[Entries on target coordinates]
····················

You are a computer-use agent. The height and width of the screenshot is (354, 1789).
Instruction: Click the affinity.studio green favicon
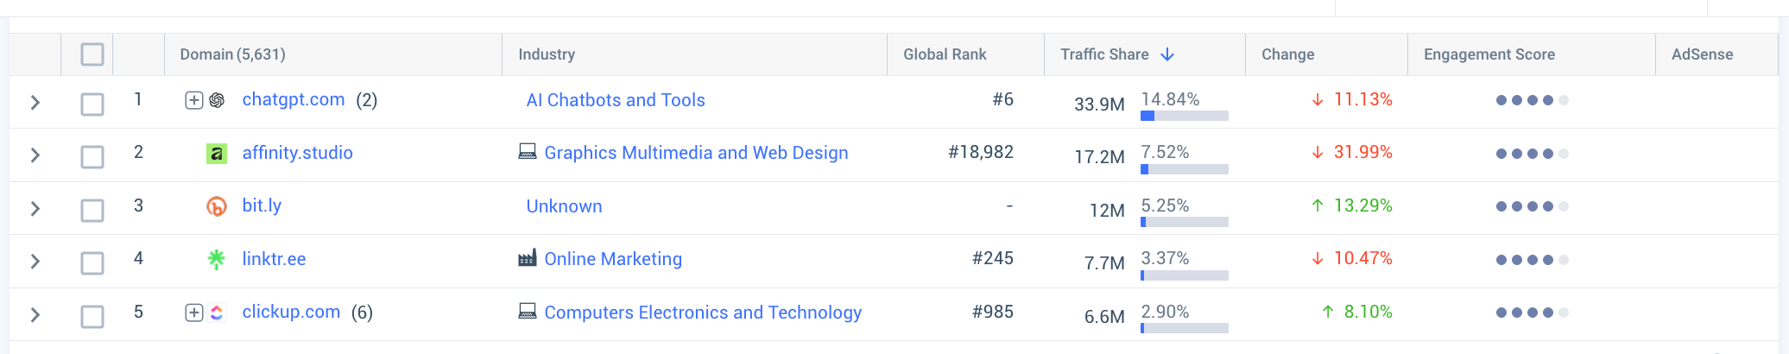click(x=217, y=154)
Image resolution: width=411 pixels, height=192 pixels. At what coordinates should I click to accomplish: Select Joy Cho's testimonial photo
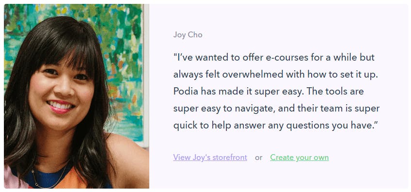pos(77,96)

····················

Could you reproduce the stretch from the row containing "Image resolution: width=411" through the end of the rows, substituting "profile" for "testimonial" and keeping everything else the same, with the pictures left out?

• Task solution
Image resolution: width=411 pixels, height=192 pixels. At what coordinates should I click to accomplish: Select Joy Cho's profile photo
pos(77,96)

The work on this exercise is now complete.